# Sausage Pinwheels



## Weeks (Jun 20, 2005)

EASY snack for your Christmas-in-July celebration!

Servings: Approx. 18-20 pieces
Prep Time: 20-25 min.
Cook Time: 11-15 min. per batch

*1*x can Pillsbury Croissant Dinner Roll dough
*1*x package pork sausage (hot or mild, your choice)
*1/2*x cup flour (to ease working with the dough)
Wax Paper



Roll out about 2 ft of the wax paper and lay it flat on the countertop. Dust it with the flour and get a nice even coat. 

Open the dough and roll it out flat on the wax paper. You'll want to flatten the dough in such a way that the pre-processed seams from the "croissants" are gone. It needs to be about 1/4cm thick. I use my hands, like the old cookie company employee I am, but my mom uses her rolling pin, also dusted with flour. 

Once the dough is flattened and floured so that it doesn't stick, open the package of sausage and spread it thinly (about 1/2cm thickness) across the dough. When that's done, roll the dough and sausage with it from one end to the other (this is where the flour comes in handy).

Wrap the roll in the wax paper and set it in the freezer for about 10-15 minutes or until it's nice and firm. 

Take out the roll and unwrap it. Preheat the oven to 350 degrees. Using a non-serrated knife (such as a chef's knife), slice 1cm thick "pinwheels" off of the roll. Place on a greased cooking sheet and bake for 11-15 minutes or until the dough has reached the desired doneness. The sausage should have a greasy but not overly so appearance.

Serve with eggnog.


----------



## crewsk (Jun 20, 2005)

Weeks, my cousin made these at Thanksgiving & they are wonderful!! Thanks for sharing!


----------



## texasgirl (Jun 20, 2005)

Lots of cheese too!!


----------



## Weeks (Jun 20, 2005)

Yep, my mom adds cheese to them. I rather liked the ones I made last night without, though. 

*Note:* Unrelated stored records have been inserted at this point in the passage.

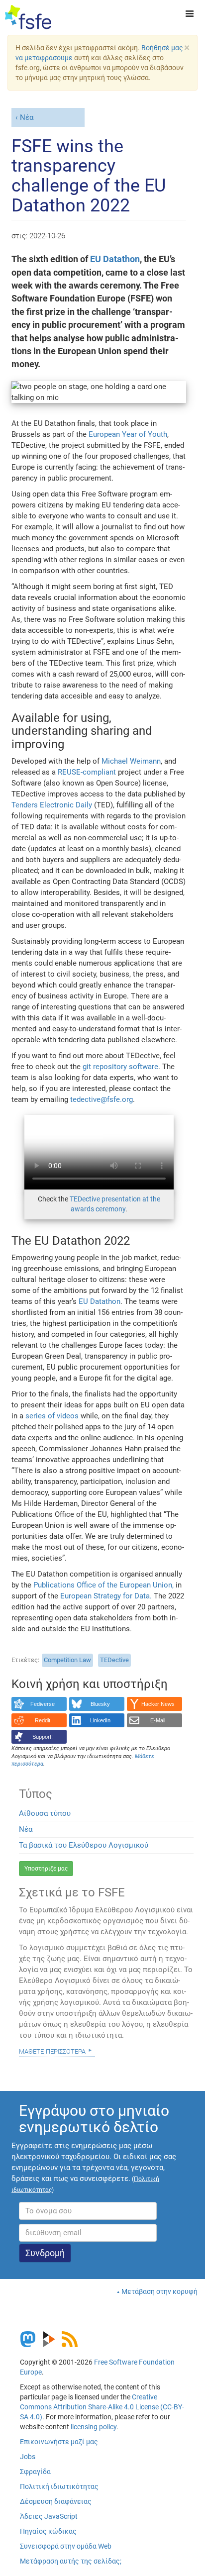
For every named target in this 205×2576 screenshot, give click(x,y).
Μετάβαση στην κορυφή (159, 2291)
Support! (42, 1737)
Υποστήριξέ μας (46, 1868)
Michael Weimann (131, 761)
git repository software (120, 1066)
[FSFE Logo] (28, 17)
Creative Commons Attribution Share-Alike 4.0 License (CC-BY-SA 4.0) (102, 2407)
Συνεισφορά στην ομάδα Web (65, 2546)
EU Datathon (115, 259)
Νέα (26, 117)
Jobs (27, 2457)
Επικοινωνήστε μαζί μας (59, 2442)
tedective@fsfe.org (101, 1099)
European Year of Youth (128, 434)
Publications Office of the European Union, (103, 1585)
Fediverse (42, 1704)
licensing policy (93, 2427)
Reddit (42, 1720)
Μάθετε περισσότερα (52, 2050)
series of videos (53, 1415)
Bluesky (100, 1704)
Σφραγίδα (35, 2472)
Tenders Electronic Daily (51, 804)
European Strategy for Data (105, 1595)
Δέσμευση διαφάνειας (56, 2501)
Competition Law (67, 1660)
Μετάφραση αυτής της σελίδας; (70, 2561)
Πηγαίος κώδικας (48, 2531)
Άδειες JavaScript (49, 2516)
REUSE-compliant (87, 772)
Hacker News (158, 1704)
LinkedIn (100, 1720)
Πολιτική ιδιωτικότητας (59, 2486)
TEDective (114, 1660)
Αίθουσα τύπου (45, 1813)
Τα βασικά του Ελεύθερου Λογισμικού (83, 1845)
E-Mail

 Amend and modify to your tastes!


----------



## TomW (Jun 20, 2005)

My variation includes cooking & crumbling the sausage;  Set aside to cool.  Then, spread cream cheese on the dough, and sprinkle the cooked, cooled sausage on that.

Never any leftovers!

Tom


----------



## crewsk (Jun 20, 2005)

Y'all are making me hungry & I happen to have everything here to make these!! They are good served with spicy mustard too. Hmmm.... this might become a light supper for tonight since I won't have much time to cook.


----------



## texasgirl (Jun 20, 2005)

I'm hungry too, thank god I DON'T have the stuff


----------